In Family, Life

Feeling In Flow. Part 1 – Flowing With Children

According to research done by Professor MC (see full name below), people experience the positive experiences in life when they are eating, doing hobbies, sports, watching movies, socialising, and having sex. However, the research concluded that in daily life, people are most  in a state of Flow when they are doing hobbies, sports or watching movies.

This is my 50th year. Am I living a balanced life? A happy life? A life where I’m experiencing Flow daily?

Am I experiencing Flow in my life?” 

As I begin to explore how I can make sure I live in flow, the first part of this exploration process focuses on flow in the family.

 

 

Family Relationships – Children

Do I have a flow relationship with my parents?

Professor MC states, “Unless parents and children share ideas, emotions, activities, memories, and dreams, their relationship will survive only because it satisfies material needs. It will exist only in the most primitive level”. 

Today’s family is vulnerable unless it can provide intrinsic rewards to it’s members. Once material needs no longer need to be met, to keep the family together in flow, there has to be sharing of ideas, interests, activities, emotions, memories, and dreams.

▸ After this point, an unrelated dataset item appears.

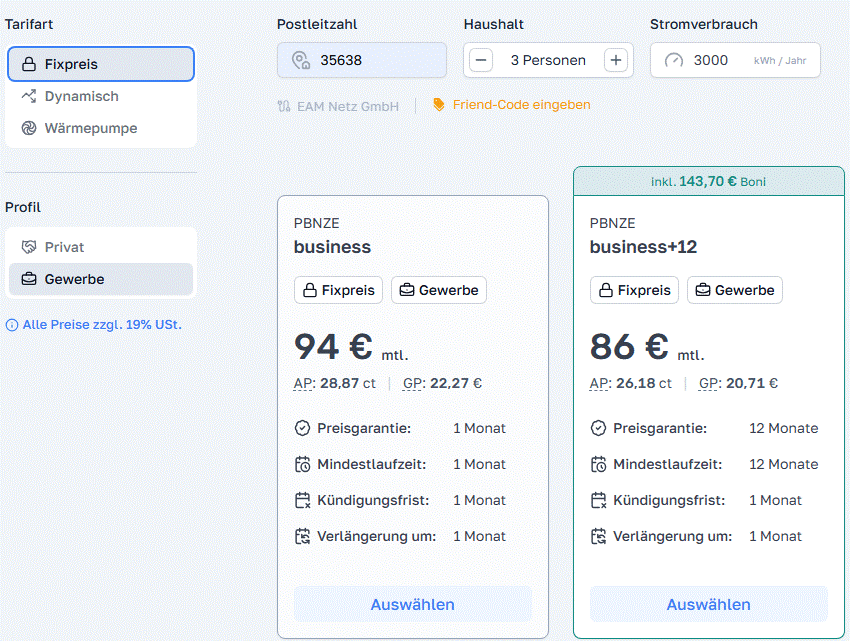Image resolution: width=850 pixels, height=641 pixels.
Task: Click the Postleitzahl input field
Action: point(375,61)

Unlike 100yrs ago, obligations are not enough to keep a family together in flow, mutual enjoyment through shared interests, activities, emotions and dreams do. 

When I think about this, nowadays, I don’t have a lot to say to my 88 yr old father when I call him apart from asking him how he is. When we lived in New York as kids, daddy did play a part in my life other than that of the provider. My twin and I are the last born. I have memories (and pictures) of him taking us out to beaches, parks and places of interest. Daddy loved taking photos and he was good at it too. When we moved to Lagos, things changed after the first year. He did try to make conversation at times but because we didn’t have any shared interests, it was usually about school or studies. That’s not something most  children will jump at the chance to talk about with their parents.

I believe he gave up after a few years and would usually just sit down and listen to us conversing with our mother. Something in me knew he would love for us to have a relationship where we would just sit down and chat but I felt that he had to make the effort to keep it going. He didn’t and so as the years rolled by we talked less and less.

My mother is a worrier. A woman who worries about everything. Mummy has to have something to worry about otherwise she would worry. Hahahahahaha!!!!!!! 

Growing up, I often wondered whether worrying would take a toll on her health, so I would keep stuff that could cause her to worry from her until it was safe to tell her. She will be 85yrs old this year with no major health issues. Maybe, worrying has kept her sharp, alert and constantly using energy ( the brain uses more energy than any other human organ).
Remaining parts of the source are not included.